As the drum roll for impeachment begins to beat at a faster pace, it is essential that the process of impeachment take place in such a way that it does not provoke a pro-Trump popular backlash. It is evident that Trump will attempt to blame his Democratic opponents for seeking to remove him from the presidency for political reasons and not for actual evidence of “Treason, Bribery, or other high crimes and misdemeanors” as stated in the Constitution.

One way to de-politicize the impeachment process is to accompany the demand for impeachment with a demand for a constitutional amendment that would limit the presidential term of office to a single 5 or 6-year term, as previously argued. This would help to counter Trump’s accusations that the Democrats were seeking to take advantage of his removal from power so they could seize power.

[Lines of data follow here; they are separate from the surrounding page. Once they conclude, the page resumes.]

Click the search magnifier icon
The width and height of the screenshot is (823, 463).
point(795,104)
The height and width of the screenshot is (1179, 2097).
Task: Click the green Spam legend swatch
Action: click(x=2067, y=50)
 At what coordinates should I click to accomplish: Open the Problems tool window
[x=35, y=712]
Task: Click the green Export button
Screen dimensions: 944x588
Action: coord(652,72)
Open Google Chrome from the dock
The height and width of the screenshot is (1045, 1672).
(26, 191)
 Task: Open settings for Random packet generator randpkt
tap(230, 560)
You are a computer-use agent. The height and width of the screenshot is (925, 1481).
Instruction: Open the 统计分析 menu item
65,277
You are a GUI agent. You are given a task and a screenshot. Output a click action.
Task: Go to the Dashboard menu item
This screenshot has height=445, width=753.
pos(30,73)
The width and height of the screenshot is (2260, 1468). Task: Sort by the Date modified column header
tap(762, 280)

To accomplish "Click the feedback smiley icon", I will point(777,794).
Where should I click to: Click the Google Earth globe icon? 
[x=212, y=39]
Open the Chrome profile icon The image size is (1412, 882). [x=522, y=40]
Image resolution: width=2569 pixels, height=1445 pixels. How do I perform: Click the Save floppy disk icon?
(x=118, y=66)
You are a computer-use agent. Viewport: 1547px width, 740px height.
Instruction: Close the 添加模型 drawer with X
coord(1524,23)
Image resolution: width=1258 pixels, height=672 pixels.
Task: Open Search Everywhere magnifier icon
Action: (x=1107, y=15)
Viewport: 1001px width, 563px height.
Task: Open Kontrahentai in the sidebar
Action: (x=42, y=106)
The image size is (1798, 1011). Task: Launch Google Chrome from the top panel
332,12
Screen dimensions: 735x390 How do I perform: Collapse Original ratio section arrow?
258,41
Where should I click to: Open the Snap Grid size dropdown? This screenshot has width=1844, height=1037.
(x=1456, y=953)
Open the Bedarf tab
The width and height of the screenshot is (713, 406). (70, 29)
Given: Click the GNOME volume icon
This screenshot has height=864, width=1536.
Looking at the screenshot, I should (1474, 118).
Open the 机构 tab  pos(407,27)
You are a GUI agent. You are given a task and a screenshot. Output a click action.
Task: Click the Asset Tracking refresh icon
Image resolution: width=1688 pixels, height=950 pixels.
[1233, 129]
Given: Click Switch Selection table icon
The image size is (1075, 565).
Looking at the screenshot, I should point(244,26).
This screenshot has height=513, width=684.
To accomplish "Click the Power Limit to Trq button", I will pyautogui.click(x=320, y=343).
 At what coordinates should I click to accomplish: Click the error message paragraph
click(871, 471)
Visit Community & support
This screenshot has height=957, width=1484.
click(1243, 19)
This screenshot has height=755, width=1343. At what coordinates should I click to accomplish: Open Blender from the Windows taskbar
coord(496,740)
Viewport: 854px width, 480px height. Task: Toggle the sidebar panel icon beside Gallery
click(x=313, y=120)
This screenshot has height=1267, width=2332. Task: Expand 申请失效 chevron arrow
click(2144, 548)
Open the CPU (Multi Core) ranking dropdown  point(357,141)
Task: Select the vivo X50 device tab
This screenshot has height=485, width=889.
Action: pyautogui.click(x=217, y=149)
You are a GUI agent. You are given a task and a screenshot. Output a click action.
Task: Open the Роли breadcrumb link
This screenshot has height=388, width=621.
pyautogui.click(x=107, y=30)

In effect, no future president, whether Republican, Democrat, or of a third party, would be eligible for a second term. In such a way, the Democrats may be able to gain greater bipartisan and popular support in the 2020 election.

A single-term presidency can help make the executive branch more responsive to the real needs and interests of American population as a whole, and not just to special interests.

As a means to obtain popular support (and also due to the age factor for Joe Biden and Bernie Sanders, for example), Democratic candidates should announce that, if elected in 2020, that they would serve only one term in office.

This action could then set the stage for the US Congress to propose the option of a one-term Presidency as an amendment to the Constitution, much as was the case in 1912-13, so that a corrupt and demagogic Donald Trump or any future such president of any political party will not even possess the chance of re-election.